Time and again people tell me it’s not just about the magic of a great musician at their height which brings them to gigs, it’s also that it’s shared with other people and the electric atmosphere which this creates.  Last week the Berlin Philharmonic Orchestra proved this by streaming a concert in an empty auditorium – brilliant music and musicians, led by the legendary Sir Simon Rattle. A fantastic thing to do, and something we will all do a lot of in coming times. But no audience, no atmosphere, no community, no immediate exchange. 

So this is a curious time to run an organisation for which a core part of our purpose is to organise ‘massed gatherings’ for over 1000 people on a daily basis.  We do much much more than performances -we teach young people, give classes to adults, support the next generation of musicians from the North, use music to help people who are vulnerable, work in communities across the region. We are one of the biggest cultural charities in the country. But this week it is the performances – perhaps the most visible aspect of the charity’s work – which I’ve been thinking about. And as we have closed down the building, postponing all of our concerts, classes and activity, the building feels incomplete  –  empty with no preparation or anticipation of an event which is just around the corner. No anticipation of an audience – of parents anticipating hearing their children, of long term fans anticipating hearing music which is the soundtrack of another part of their life, of people wanting to hear something new, to have their ears opened to a new world of sound. 

As the building has fallen silent, one thing has been really clear to me – live music will be back. We are heading into a time when gigs will go online, we’ll build virtual choirs, music classes will take via Facetime. We will all live closer to home and in much smaller networks for a while. But beyond this, the live, face to face, in-person experience will be back.  As our box office team are beginning the process of calling every audience member who has a ticket for a concert which won’t go ahead on the planned date, something has started to happen. Rather than a refund, people have started to donate their ticket back to the charity.  Knowing the risk which the charity – like so many others – will be at through this crisis, members of our audience have opted to help us out. This will enable us to keep things secure for our musicians, our teachers, our staff and to be here at the end of this – to give world class performances, to teach people of all ages, to serve our communities, to use music to help people in their lives. We’re incredibly grateful for this generosity and that people are thinking of us. 

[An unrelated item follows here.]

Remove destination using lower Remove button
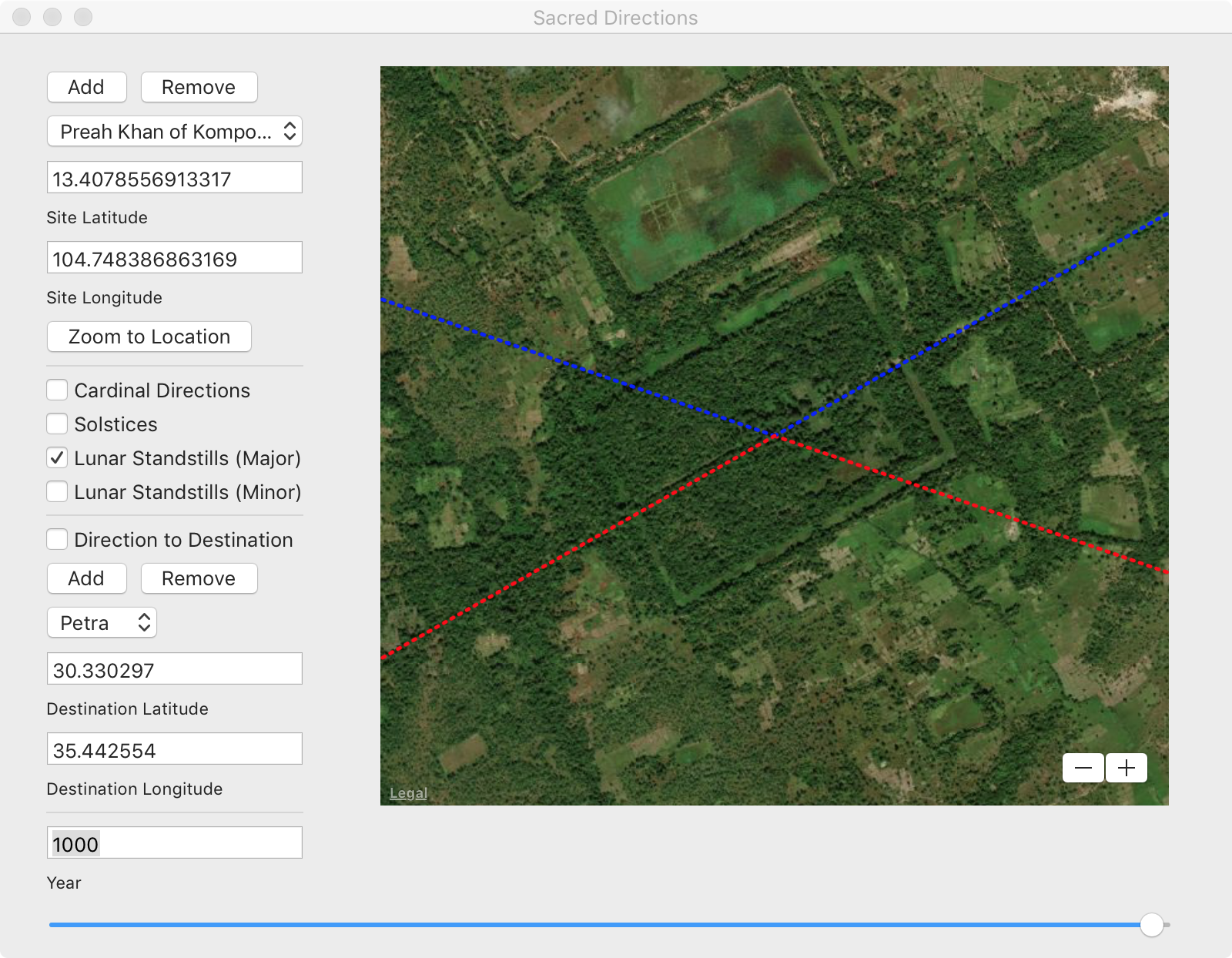This screenshot has width=1232, height=958. (199, 578)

Above all I wonder whether this is a sign of the value of live music and that unique atmosphere created by an audience coming together for a brief time to hear something which only ‘in this moment’. 
Keep safe 
Abigail Pogson 
Managing Director
Sage Gateshead

1 comment :

Hugh said...

I was at the Gabriela Montero concert and it was indeed very moving. The audience were (with one exception) at one with the artist.

Hopefully the improvisation will "exist only in the moment" due to the prompt intervention of one of the staff when an idiot seated further down the hall was noted to be recording on their phone. At the end of the performance another (or possibly the same) idiot was videoing the artist's progress from the piano to the exit doors.

Absolutely unbelievable - and so rude!